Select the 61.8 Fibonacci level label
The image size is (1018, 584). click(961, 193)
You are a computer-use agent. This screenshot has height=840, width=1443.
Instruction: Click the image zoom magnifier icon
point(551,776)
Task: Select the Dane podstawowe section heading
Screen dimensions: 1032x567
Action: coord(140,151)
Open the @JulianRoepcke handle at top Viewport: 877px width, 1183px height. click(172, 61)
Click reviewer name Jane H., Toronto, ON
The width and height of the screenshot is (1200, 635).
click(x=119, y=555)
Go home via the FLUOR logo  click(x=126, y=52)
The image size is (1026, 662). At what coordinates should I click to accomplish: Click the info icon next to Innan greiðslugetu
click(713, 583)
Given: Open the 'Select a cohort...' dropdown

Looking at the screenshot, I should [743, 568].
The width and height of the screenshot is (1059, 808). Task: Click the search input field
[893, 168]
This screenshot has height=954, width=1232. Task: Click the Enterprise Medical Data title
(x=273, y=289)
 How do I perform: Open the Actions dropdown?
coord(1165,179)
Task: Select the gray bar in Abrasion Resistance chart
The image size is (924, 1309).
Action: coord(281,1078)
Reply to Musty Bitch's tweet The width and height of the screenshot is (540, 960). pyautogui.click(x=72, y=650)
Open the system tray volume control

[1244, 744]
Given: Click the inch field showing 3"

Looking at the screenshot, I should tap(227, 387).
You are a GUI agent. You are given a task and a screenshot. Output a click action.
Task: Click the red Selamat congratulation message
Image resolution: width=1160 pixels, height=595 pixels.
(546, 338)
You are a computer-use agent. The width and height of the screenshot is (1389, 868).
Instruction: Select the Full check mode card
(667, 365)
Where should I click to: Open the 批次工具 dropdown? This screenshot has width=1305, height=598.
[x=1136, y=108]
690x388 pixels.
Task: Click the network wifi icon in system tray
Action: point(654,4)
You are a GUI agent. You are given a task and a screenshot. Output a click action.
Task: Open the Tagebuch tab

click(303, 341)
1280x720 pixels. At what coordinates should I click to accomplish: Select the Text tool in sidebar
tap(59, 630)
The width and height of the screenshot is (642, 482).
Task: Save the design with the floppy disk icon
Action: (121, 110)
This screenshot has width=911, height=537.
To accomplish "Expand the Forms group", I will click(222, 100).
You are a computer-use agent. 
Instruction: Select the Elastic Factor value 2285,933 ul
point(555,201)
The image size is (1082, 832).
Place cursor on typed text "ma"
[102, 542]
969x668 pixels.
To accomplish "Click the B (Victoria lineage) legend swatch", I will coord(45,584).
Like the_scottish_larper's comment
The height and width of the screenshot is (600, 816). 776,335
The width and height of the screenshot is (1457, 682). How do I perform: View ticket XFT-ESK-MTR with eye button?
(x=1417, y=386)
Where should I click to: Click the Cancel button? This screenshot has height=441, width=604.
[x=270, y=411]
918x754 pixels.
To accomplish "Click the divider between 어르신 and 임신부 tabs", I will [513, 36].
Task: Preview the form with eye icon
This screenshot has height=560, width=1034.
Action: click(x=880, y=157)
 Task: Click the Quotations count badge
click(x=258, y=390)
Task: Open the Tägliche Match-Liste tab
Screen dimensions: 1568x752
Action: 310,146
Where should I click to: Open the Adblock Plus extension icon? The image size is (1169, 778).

§ **ASSIGNED TASK**
Within the material, find all lines that hold the word "computer" and show them.

§ **REPLY TO THE EXERCISE**
You are a computer-use agent. This screenshot has height=840, width=1443.
You are a computer-use agent. The width and height of the screenshot is (1389, 868).
You are a computer-use agent. 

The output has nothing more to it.